Polecenie → Wypisz wszystkie poniższe wiersze dokładnie tak, jak brzmią, bez żadnych zmian i bez obrazów.

Wpisy →
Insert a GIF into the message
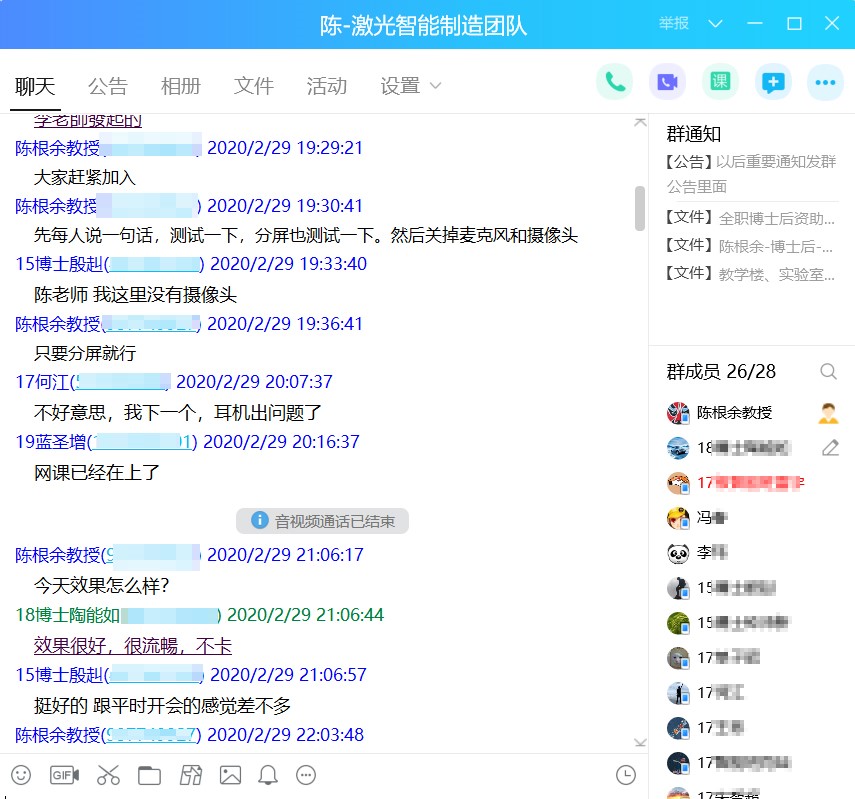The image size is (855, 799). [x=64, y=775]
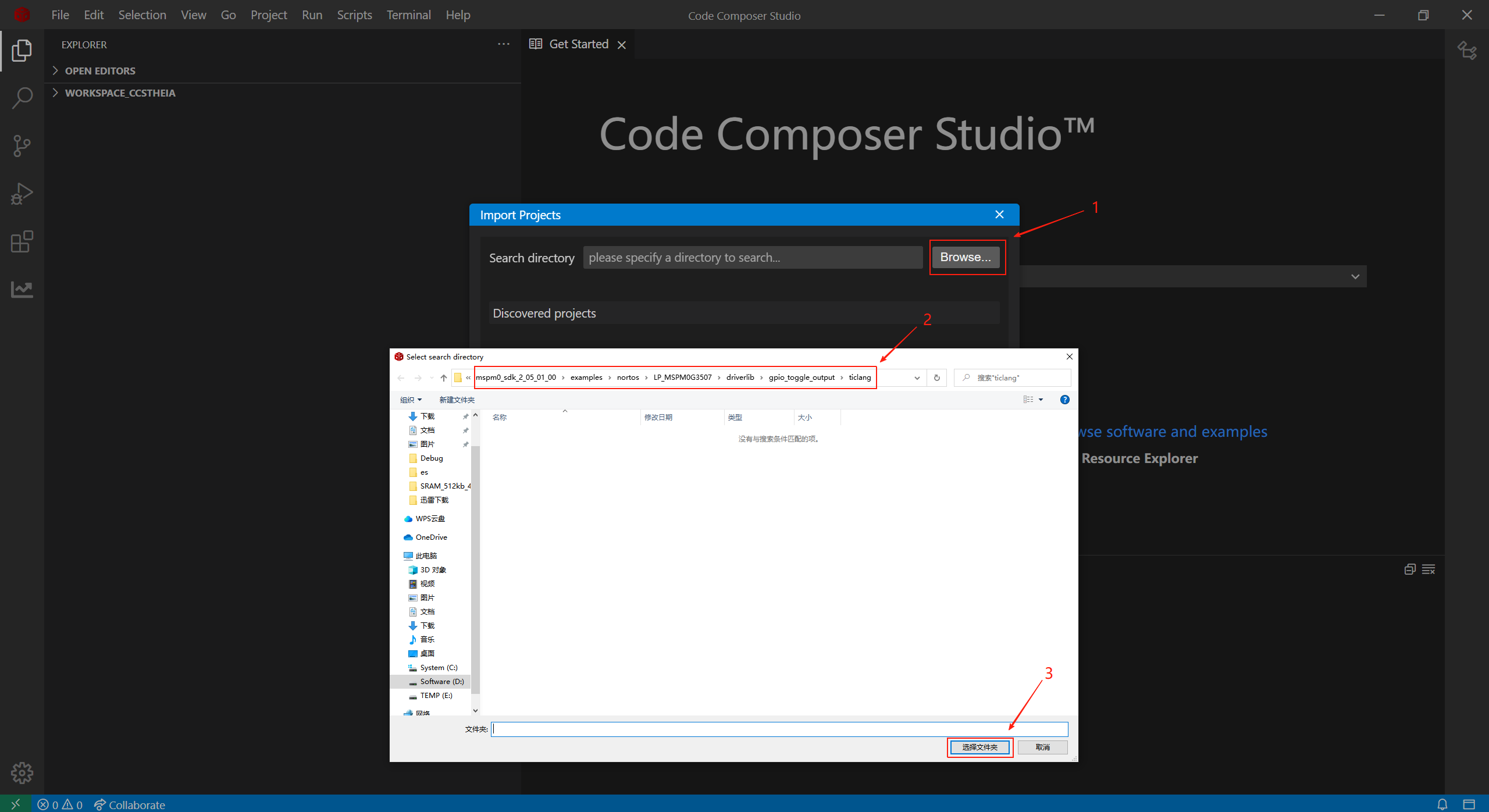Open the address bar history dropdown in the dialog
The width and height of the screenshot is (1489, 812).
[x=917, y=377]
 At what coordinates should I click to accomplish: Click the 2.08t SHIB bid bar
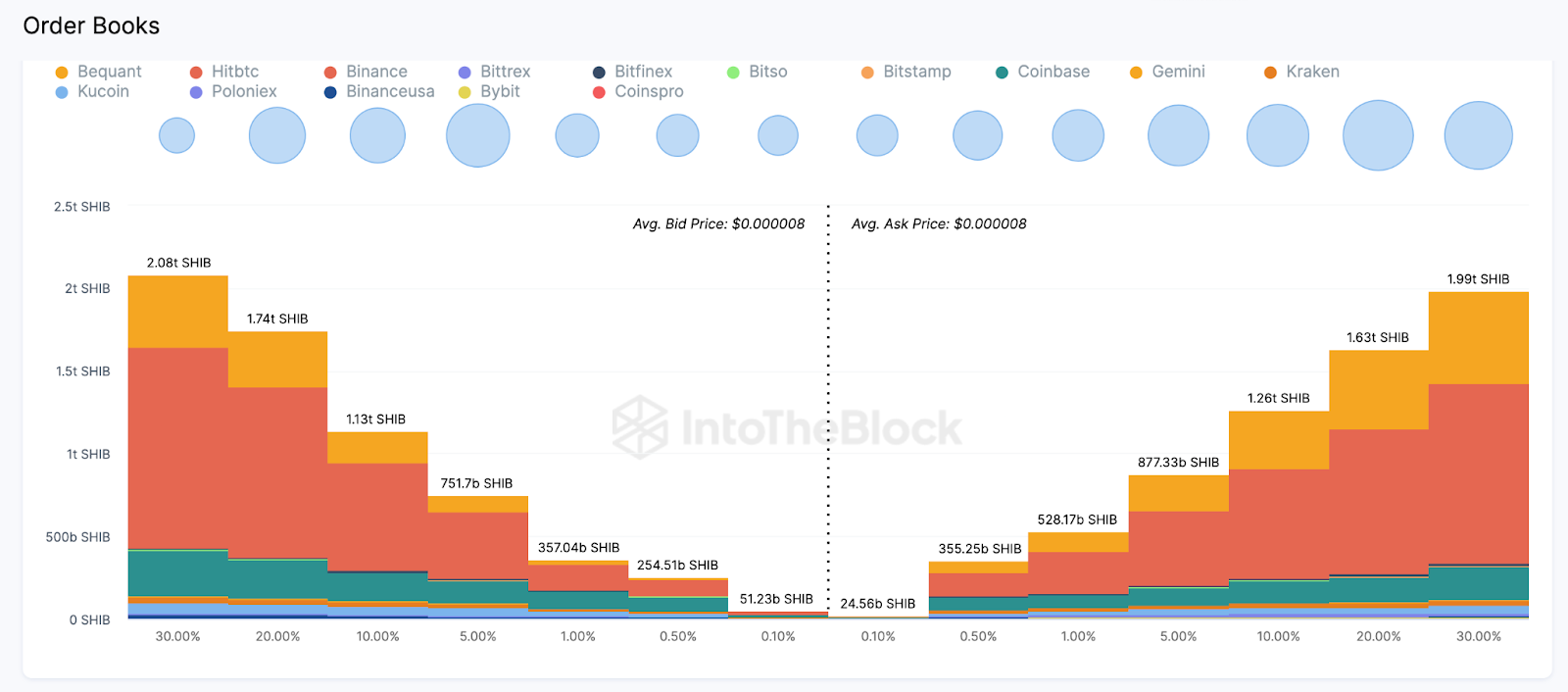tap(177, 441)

Oczekiwana odpowiedź →
Insert a GIF into the message
The image size is (855, 799). [x=64, y=775]
Open the address bar history dropdown in the dialog
The width and height of the screenshot is (1489, 812).
[x=917, y=377]
 At what coordinates should I click to accomplish: Click the 2.08t SHIB bid bar
tap(177, 441)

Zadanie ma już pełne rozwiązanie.